Aviator Nation is an American clothing brand founded by Paige Mycoskie in 2006. The line consists of apparel for men, women, and children with most styles unisex, with garments designed to have a worn-in and vintage feel. Garments are advertised as having single needle stitching and hand drawn graphics. The brand carries apparel, accessories, and surfboards. The company is named after Mycoskie's love for aviator-style sunglasses. All products are manufactured in California.

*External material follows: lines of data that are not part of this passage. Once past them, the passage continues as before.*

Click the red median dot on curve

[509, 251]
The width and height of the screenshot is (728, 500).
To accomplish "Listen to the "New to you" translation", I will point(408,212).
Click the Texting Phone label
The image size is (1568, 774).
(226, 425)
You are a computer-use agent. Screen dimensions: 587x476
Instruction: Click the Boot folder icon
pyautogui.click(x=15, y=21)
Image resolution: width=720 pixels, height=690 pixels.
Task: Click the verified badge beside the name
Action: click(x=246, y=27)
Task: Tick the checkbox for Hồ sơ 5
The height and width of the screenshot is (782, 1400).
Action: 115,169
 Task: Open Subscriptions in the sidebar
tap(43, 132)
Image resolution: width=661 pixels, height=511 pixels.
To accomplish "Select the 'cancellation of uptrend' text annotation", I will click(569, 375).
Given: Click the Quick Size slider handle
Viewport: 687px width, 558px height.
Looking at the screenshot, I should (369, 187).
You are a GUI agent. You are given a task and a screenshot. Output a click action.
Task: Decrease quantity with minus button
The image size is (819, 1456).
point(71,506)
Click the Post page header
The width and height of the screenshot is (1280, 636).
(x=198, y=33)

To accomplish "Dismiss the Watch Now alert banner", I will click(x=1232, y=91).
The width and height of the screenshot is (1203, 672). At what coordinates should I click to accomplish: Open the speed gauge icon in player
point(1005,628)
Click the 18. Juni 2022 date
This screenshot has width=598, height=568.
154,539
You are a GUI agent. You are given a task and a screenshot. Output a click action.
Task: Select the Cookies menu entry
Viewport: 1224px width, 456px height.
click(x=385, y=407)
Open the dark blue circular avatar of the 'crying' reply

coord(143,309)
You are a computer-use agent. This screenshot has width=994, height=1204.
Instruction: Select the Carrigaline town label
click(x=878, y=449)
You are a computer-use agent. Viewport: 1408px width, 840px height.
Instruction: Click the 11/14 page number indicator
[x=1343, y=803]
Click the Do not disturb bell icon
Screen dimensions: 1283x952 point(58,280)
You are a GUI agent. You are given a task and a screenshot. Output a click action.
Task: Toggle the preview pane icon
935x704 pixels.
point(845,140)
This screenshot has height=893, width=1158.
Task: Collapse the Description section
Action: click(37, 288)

Mycoskie's personal style is that of comfort and color-fused with 70s nostalgia. After failing to find clothes to fit her aesthetic, she began creating garments for herself, out of her home garage in Venice, LA in 2006. Mycoskie sold them at a local street fair, and witnessed the business potential after quickly selling out of every style, specifically her white hoodie, now known as the "signature hoodie," one of the most successful garments for the brand. In 2009, she opened the first retail store in Venice, on Abbot Kinney Blvd. The company has a website, and 15 retail outlets in the US.

Designs favor inks and dye treatments popular in the 1970s, and fabrics are intentionally distressed.

Collections include "Pray for Surf" and "Rock and Roll." Trademark graphics include a surfer, and rainbow stripes stitched in the hood of garments. The rainbow stripe designs stitched across the chest of T-shirts and hoodies in both four and five stripe combinations are also the brand's best sellers. Aviator Nation's prints include drawings from Mycoskie's earliest sketches, and she still hand draws details from lightning bolts to psychedelic maidens

Aviator Nation surfboards debuted in early 2016, shaped and airbrushed by hand.

== Partnerships & Collaborations ==
In 2012, Aviator Nation launched a partnership with Austin City Limits Music Festival (ACL). Mycoskie designed and installed a rainbow tepee for musicians to relax and play vintage instruments, which evolved into impromptu shows. She also designed ACL x Aviator Nation merchandise.

The company has since expanded its co-branded collections for artists such as John Mayer, designing his "Born and Raised" tour merchandise and brands including SoulCycle, Rolling Stone, Gibson Guitar, Honda, FunBoy, SXSW, Celsius, AIM Youth Mental Health, and many more.

The brand is represented at some of the largest music festivals and sporting events through partnerships with Austin City Limits, Lollapalooza Music Festival; SXSW, BottleRock, Jazz Aspen Festival, Malibu Chill Cook Off, Sonoma Harvest Festival, Formula One, The Phoenix Open, The Kentucky Derby and more to be announced.

The company lends its creative designs and volunteers time raising funds for charities supporting a variety of nonprofits including The Boys & Girls Club, City of Hope, Baller Dream Foundation, Invisible Arts Network, Charity Water; Surf Aid; Heal the Bay; The Flatwater Foundation; Global Citizen and AIM Youth Mental Health.

== Recognition ==
In 2013, GQ Magazine named Mycoskie one of the "Best New Menswear Designers in America".She then created a capsule collection for GQ x GAP.